> _Prompt_:
Word for word, restate the entries below from their first line through the line that contains "The width and height of the screenshot is (1230, 689).".

** Available data follows **

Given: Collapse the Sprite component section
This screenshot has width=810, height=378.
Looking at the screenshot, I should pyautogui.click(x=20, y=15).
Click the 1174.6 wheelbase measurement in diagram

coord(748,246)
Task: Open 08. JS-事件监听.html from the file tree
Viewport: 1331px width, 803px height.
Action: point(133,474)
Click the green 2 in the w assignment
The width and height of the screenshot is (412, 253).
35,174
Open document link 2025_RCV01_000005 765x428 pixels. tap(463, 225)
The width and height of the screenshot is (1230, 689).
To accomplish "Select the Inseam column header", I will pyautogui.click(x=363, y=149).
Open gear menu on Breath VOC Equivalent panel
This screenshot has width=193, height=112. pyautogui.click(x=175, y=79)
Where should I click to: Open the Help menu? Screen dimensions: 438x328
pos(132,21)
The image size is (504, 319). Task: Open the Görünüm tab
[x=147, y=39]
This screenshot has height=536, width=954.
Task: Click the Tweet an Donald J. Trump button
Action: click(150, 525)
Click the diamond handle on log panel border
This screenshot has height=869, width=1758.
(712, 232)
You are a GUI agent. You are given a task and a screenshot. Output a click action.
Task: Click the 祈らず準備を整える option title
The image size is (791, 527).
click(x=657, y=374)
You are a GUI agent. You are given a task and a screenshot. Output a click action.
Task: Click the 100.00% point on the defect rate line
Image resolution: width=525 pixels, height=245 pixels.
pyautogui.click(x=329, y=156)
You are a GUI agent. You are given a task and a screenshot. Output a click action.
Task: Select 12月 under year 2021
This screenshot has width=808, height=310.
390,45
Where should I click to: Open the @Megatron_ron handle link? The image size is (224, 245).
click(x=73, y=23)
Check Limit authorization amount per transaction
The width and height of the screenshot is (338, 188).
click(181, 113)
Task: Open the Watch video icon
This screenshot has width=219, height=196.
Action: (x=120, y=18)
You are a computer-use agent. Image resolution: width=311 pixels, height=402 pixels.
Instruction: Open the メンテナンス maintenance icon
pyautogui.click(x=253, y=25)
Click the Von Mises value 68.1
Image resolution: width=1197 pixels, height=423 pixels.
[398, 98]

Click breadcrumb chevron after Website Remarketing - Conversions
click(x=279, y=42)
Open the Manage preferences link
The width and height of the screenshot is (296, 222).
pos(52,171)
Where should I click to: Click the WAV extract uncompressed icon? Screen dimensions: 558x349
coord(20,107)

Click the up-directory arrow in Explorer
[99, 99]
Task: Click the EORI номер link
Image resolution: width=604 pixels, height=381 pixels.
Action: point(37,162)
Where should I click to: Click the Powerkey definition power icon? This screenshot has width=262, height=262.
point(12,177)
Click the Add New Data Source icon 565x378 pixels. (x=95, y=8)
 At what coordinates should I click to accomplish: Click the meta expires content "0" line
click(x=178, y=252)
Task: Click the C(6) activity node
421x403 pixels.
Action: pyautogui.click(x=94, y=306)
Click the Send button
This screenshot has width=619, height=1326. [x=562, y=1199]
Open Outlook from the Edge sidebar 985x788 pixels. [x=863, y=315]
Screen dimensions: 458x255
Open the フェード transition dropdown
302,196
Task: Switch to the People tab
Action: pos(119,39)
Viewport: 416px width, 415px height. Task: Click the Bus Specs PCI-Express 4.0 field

** End of Available data **

> _Exercise result_:
Given: Collapse the Sprite component section
This screenshot has width=810, height=378.
Looking at the screenshot, I should pyautogui.click(x=20, y=15).
Click the 1174.6 wheelbase measurement in diagram

coord(748,246)
Task: Open 08. JS-事件监听.html from the file tree
Viewport: 1331px width, 803px height.
Action: point(133,474)
Click the green 2 in the w assignment
The width and height of the screenshot is (412, 253).
35,174
Open document link 2025_RCV01_000005 765x428 pixels. tap(463, 225)
The width and height of the screenshot is (1230, 689).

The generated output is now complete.